How and when something becomes dated is a fascinating question. In the social scientific realm this occurs when a new theory is advanced that can explain everything that the older ones could, and some additional puzzle as well, in the same number of steps or fewer. This is a fairly straightforward model of intellectual progress, at least so far as one is interested in generating theories that explain why things happen (simple causality), rather than what they mean.
Still, even this barebones model of the scientific method generates an interesting corollary. It suggests that we do not discard our old theories because we have discovered that they are wrong, or that there are certain cases that they can’t explain. That would be pointless as every explanatory model ever advanced has some sort of blind spot from the moment of its inception. Simply put, there are no perfect theories. Rather, we discard our theories only when they stop being “useful.”
In literatures where the growth of knowledge has hit a plateau, certain works can have surprising longevity. In some fields it is not uncommon to encounter a 70-year-old work that is still considered a “classic” and mandatory ready in any intro classes. Yet when breakthroughs happen quickly, a theory’s lifespan is fleeting.  A book published 10 or 15 years ago suddenly becomes an embarrassment.
This is the position that martial arts studies, as an interdisciplinary academic field, currently finds itself in.  Our project has seen remarkable growth in both size and sophistication over the last decade.  Where we once had to search for relevant discussions in historical or anthropological studies of other subjects, the last ten years has witnessed an explosion of monographs and edited volumes dedicated exclusively to the study of these fighting systems.  While it was once vitually impossible to publish scholarly articles on martial arts, authors now have a variety of journals to choose from. This is all very exciting and a good thing. Yet the inevitable corollary is that much of what came before this burst of activity (and even some things that appeared in its earliest stages), now look rather dated. Either they address questions which no longer seem as relevant, or they don’t bring the same sort of explanatory power to the table as later approaches.
The fact that we have achieved this sort of generational turnover was driven home by a recent conversation. I had reposted an early essay from 2012 on the blog in which I asked readers to suggest five sources to quickly get someone up to speed on Chinese martial studies. Two of the suggestions could be books, and the other three pieces had to be articles or chapters.
Needless to say, not everyone in 2020 was thrilled with my picks from 2012. That is entirely reasonable as so much has happened in the study of the Chinese martial arts over the last decade.  This is a field that has moved very quickly, and that has left some of the “classics” of the previous era looking limited and a bit shabby. My own book, articles and blog posts on that subject have all appeared in the last decade.

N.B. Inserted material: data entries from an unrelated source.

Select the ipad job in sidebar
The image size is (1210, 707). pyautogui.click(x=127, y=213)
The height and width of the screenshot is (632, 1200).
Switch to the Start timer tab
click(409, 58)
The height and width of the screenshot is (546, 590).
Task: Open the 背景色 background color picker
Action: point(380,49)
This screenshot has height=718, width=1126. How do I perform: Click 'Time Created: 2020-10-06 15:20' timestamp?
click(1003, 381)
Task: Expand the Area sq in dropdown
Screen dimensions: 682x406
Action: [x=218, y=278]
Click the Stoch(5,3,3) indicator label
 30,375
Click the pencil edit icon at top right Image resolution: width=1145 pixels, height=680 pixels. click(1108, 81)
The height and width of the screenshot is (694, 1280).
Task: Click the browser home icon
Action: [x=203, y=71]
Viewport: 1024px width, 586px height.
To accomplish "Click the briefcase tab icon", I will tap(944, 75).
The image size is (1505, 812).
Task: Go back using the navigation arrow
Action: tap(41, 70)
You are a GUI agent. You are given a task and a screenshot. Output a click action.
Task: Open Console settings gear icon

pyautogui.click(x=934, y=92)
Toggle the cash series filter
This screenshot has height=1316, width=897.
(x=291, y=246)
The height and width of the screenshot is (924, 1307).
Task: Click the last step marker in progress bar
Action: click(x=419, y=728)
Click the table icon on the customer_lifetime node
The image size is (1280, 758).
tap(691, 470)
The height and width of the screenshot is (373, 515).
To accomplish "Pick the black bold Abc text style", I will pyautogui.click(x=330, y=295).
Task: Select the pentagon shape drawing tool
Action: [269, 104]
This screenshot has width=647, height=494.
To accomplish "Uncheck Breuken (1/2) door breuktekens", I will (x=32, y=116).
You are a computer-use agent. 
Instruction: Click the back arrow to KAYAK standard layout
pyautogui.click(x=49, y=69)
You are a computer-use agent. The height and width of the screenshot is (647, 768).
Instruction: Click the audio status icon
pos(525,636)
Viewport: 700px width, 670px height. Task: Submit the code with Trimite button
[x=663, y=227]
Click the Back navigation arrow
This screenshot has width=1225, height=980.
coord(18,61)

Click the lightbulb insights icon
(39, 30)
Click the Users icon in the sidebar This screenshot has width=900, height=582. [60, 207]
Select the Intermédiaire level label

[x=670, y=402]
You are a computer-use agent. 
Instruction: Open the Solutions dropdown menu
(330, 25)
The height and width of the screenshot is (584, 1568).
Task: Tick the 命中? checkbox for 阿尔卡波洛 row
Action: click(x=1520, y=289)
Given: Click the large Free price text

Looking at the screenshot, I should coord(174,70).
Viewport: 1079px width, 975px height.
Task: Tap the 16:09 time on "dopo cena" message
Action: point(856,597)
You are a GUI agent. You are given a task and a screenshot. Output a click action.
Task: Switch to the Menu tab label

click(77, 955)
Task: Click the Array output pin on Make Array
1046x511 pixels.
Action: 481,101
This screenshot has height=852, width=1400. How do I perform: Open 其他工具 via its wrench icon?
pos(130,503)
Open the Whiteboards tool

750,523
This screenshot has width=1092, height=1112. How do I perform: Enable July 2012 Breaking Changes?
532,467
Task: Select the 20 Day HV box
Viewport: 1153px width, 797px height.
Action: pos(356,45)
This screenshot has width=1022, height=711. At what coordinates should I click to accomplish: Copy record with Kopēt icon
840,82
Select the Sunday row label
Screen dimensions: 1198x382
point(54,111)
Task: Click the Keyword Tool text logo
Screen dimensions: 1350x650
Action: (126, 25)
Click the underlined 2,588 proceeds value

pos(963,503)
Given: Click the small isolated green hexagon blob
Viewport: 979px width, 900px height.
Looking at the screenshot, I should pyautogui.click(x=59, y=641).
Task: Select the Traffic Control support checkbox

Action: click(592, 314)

Underscoring this disjoint between past and present was the entire point of exercise.  Lists like this need to be continually updated and reevaluated, especially in fields like ours. It is important to maintain a certain level of self-awareness as to what is put on these lists and what is being excluded (and why).
Yet rather than having that conversation, questions arose as to whether any of this “old” literature should even be read at all. Would it be better to just chuck it out and study only state of the art descriptions of Chinese martial arts? Afterall, if we have determined that another approach is more useful, if it does a better job of making sense of the world, why should we invest scarce time reading dated material? Isn’t that what intellectual progress looks like?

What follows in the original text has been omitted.